Hale, Dean and Hale, Shannon. 2008. Rapunzel’s Revenge. Ill. by Nathan Hale. New York: Bloomsbury. ISBN 978159992883
Rapunzel’s Revenge falls squarely into late elementary to early middle school age material. The reader needs to be familiar with the major fairy tales mentioned, Rapunzel, Jack and the Beanstalk, Snow White, but also old enough to appreciate the divergence from the normal tale. For example, Rapunzel rescues herself. The reader also must be willing to put up with the cliche western phrases and accents that Shannon and Dean Hale gave the characters.

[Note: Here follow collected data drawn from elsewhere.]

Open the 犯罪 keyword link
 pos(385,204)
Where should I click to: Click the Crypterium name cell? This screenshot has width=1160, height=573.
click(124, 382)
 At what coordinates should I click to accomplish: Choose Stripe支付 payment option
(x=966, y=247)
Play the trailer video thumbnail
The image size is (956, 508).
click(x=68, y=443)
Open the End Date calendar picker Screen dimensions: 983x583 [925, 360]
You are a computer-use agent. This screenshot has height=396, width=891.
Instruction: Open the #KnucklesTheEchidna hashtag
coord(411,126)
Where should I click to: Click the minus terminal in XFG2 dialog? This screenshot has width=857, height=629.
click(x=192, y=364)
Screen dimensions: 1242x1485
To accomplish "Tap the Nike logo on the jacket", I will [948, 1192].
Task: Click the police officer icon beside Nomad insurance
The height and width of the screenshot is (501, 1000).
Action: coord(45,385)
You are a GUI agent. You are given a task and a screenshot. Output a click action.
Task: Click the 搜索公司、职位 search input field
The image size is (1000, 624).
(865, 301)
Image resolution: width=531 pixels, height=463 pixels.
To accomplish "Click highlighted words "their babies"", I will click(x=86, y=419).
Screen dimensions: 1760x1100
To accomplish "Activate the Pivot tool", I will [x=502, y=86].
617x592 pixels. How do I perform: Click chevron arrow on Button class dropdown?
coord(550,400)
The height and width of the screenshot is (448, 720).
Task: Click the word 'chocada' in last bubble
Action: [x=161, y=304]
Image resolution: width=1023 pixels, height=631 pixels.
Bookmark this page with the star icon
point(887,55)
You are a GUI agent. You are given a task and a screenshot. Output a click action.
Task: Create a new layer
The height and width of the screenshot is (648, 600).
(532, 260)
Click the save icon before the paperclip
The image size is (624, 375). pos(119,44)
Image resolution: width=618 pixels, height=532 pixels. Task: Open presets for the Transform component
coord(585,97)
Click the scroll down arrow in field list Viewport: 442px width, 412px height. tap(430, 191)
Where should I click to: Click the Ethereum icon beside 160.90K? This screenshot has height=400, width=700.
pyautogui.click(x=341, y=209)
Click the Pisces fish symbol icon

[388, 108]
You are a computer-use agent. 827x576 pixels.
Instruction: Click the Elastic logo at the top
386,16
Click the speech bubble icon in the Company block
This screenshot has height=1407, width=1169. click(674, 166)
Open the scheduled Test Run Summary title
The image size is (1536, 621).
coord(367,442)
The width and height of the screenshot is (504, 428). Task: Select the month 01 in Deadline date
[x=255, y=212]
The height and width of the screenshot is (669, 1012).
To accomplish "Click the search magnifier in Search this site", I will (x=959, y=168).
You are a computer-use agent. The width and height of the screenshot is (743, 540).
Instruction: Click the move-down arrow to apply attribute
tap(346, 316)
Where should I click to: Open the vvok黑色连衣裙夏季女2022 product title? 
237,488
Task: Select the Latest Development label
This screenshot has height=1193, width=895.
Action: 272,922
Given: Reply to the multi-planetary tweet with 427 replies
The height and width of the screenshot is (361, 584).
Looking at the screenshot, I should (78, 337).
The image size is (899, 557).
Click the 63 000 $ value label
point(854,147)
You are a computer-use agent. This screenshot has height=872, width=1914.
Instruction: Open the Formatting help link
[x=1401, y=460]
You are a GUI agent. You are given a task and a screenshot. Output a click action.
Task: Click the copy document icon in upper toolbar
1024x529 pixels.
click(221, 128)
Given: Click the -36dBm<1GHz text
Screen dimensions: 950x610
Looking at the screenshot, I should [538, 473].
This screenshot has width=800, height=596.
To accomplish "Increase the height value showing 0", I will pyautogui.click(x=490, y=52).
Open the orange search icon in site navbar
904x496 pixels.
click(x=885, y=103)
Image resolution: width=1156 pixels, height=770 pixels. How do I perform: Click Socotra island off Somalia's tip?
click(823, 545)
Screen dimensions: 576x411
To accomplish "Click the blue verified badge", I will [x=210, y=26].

That being said, for any fans of traditional American comics, the art style and setting in the Wild West is beautiful. Nathan Hale uses the classic comic style that, for a long time comic reader, evokes images of the old Batman or Spiderman comics. While there is a lot of negative space in the top third of most frames, the lower two thirds are busy enough to bring readers back for a second or third look.
Rapunzel’s Revenge centers around the Rapunzel fairy tale. However, instead of growing up in a tower, she grows up in the villa and garden of Mother Gothel. It is only after she meets her true mother and begins to act out against Mother Gothel that the tower appears. After rescuing herself, and throwing an arrogant prince off of her trail, Rapunzel, through a misadventure meets Jack, who just so happens to have a goose who won’t lay an egg and a single magic bean. Continuing on her quest to save her true mother, who Gothel is working as a slave like the majority of people in the land, Rapunzel and Jack get into some classic and classically western mischief. They do things such as save a princess, rescue a town from coyotes, and avoid the predictably corrupt law.
While it was a decent read, I was rather disappointed by the weak and predictable plot. I was excited to see a graphic novel by Shannon Hale. I have read her novels before and they always have both strong characters and a strong plot. While the characters were decent, the plot was weak.
That being said, this would be a great addition to a section on fairy tales. Rapunzel’s Revenge would go great beside books like The Stinky Cheese Man. It also lends itself to pairing with Disney’s Tangled, seeing as both have strong and active Rapunzel characters…who fight. On the more creative side, it would probably work well if a group of children was given a group of fairy tales and encouraged to pick a setting, modern, ancient Greece, Arthurian, far east, Star Wars, and blend the fairy tales into the setting. For example, what would happen if Jack was a Jedi…or if Sleeping Beauty lived in L.A.?
Cybil Award 2008
Children’s Book and Play Review- ” Newbery Honor author Shannon Hale has teamed up with her husband to create a delightfully whacky graphic novel version of Rapunzel…Nathan Hale’s illustrations are colorful, fun, and full of action. They clearly communicate not only what is happening, but also how the characters feel.”
Kirkus- “The Hales apply a new twist (or three) to the classic tale, creating a strong, sassy, braid-whipping character who waits for no prince. Nathan Hale’s art, stylistically reminiscent of a picture book, provides a snazzy counterpoint to the folksy text.”